Hopfen auf Gott

Nils Straatmann ist aufgebrochen, um den Weg Jesu nachzuwandern. Er fand eine Kultur, eine Region, die viel mehr ist als das, was wir in den Schlagzeilen erfahren.

Ausgabe: 139  Text: Nils Straatmann  Bilder: Sören Zehle

Auf der Kuppe eines karg bebauten Hügels im palästinensischen Niemandsland reckt sich ein Kirchturm in die Luft. Das Weiss des Kalksteins hebt sich strahlend gegen das Blau des Himmels ab, die Glocken läuten, bald ist Messe. Zwei Nonnen huschen über den Hof. Sie kommen aus dem «Haus der Parabeln», dem Nachbau einer antiken Hütte, die den Gleichnissen Jesu gewidmet ist. Taybeh, mit antikem Namen Ephraim, gilt als das älteste christliche Dorf Palästinas. Auf den Strassen erzählt man sich, die Ahnen seien noch vom Heiland persönlich missioniert worden.

Ein paar Hundert Meter den Hügel hinunter steht Madees Khoury in einer imposanten Industriehalle und grinst. Anfang 30, dunkle Augen, fester Händedruck. Ihr schwarzes, schulterlanges Haar so kräftig wie ihre Schultern. Neben ihr rattern Bierflaschen über ein Laufband. «Taybeh Brewing Company» steht auf dem Etikett. «Im Grunde führen wir die Arbeit Jesu fort», sagt Madees, greift eine der Flaschen und öffnet sie in einer fliessenden Bewegung. «Wir bringen die Menschen zusammen und machen sie glücklich.» Dann reicht sie mir die Flasche.

*BEREITGESTELLTE ANGABEN:*

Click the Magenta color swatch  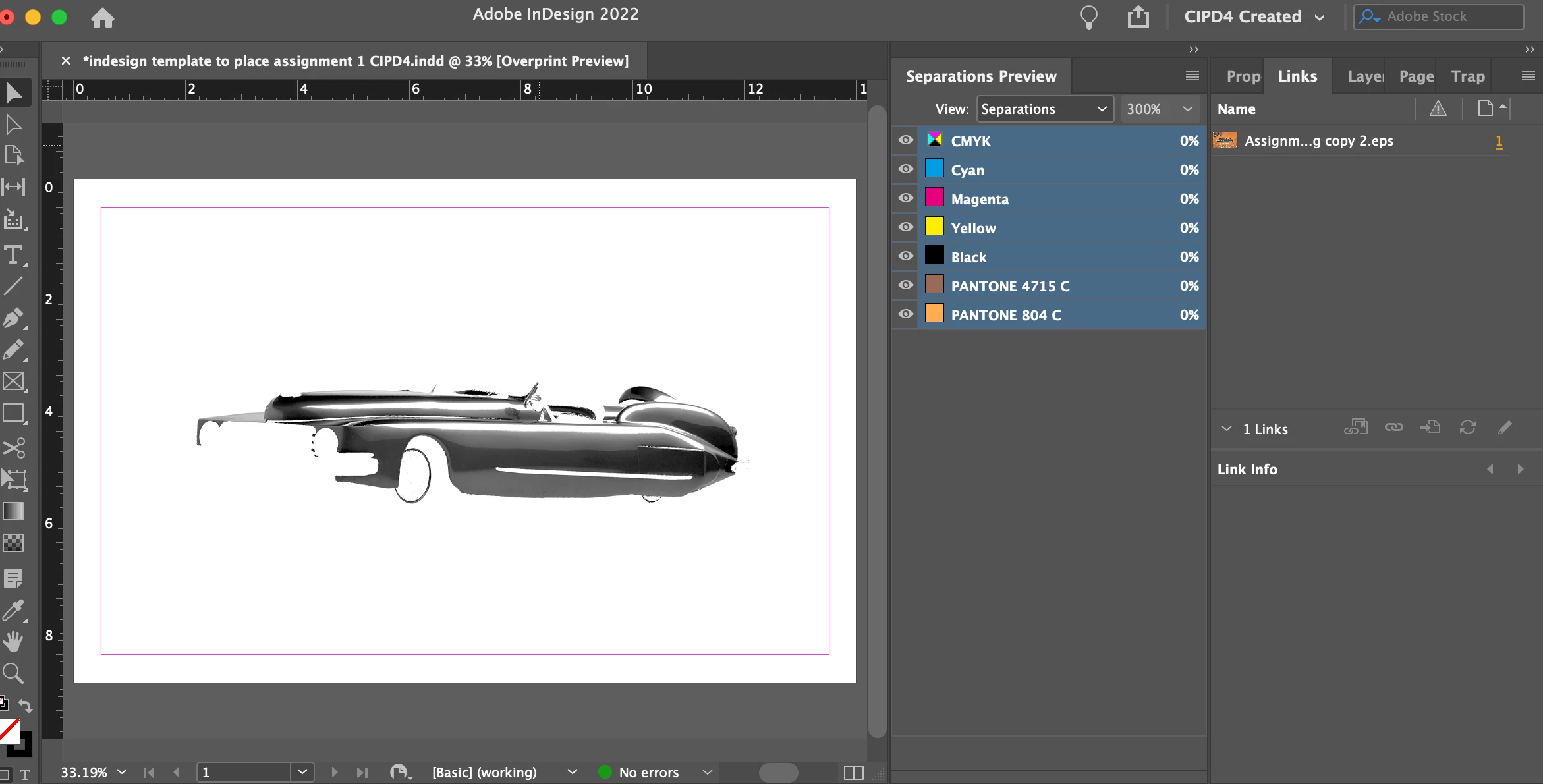tap(934, 198)
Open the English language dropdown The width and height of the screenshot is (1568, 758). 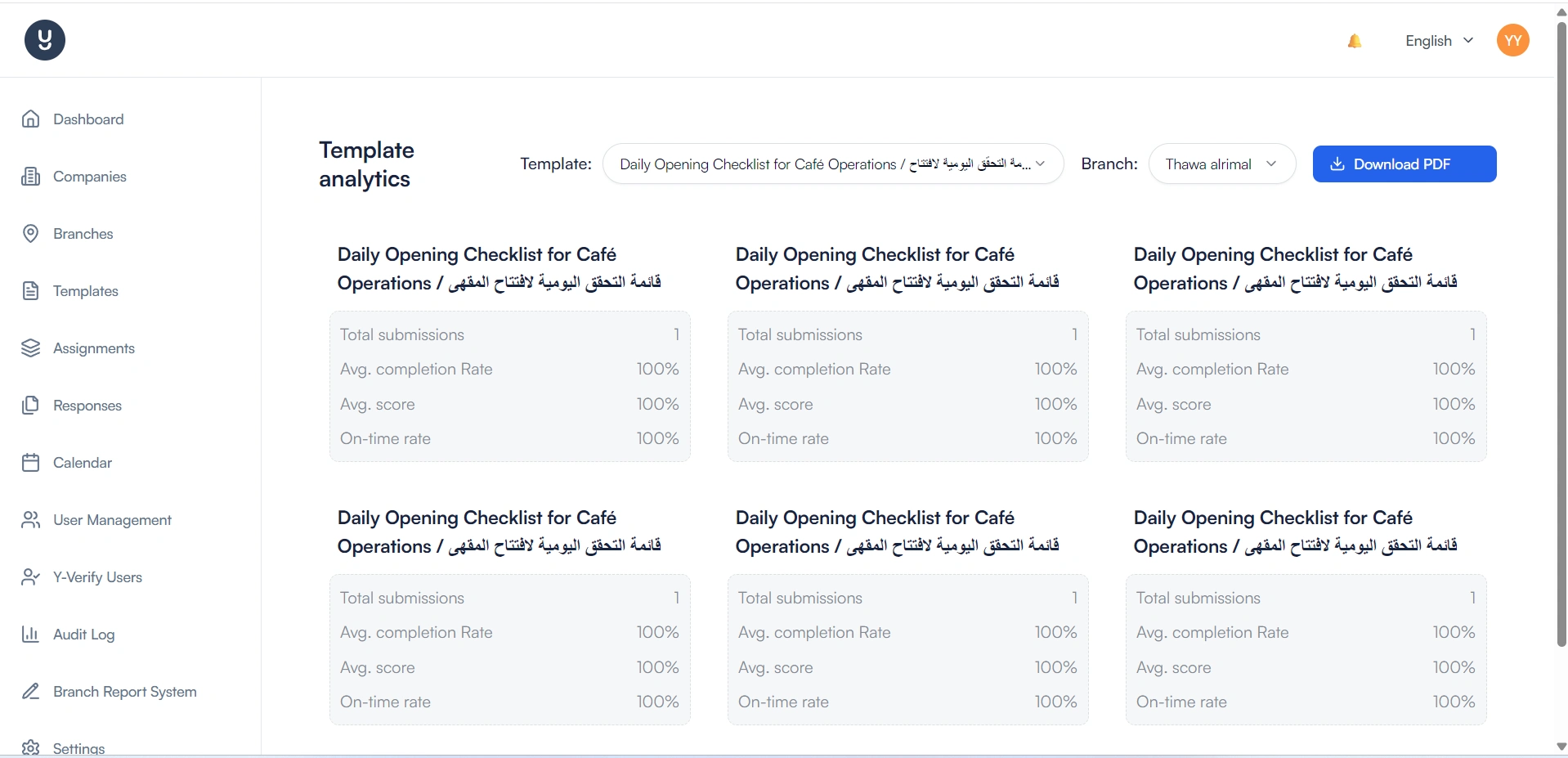pos(1439,41)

*AUFGABE:*
Unter welchem antiken Namen ist das Dorf Taybeh laut dem Textauszug bekannt?

*ÜBUNGSERGEBNIS:*
Ephraim.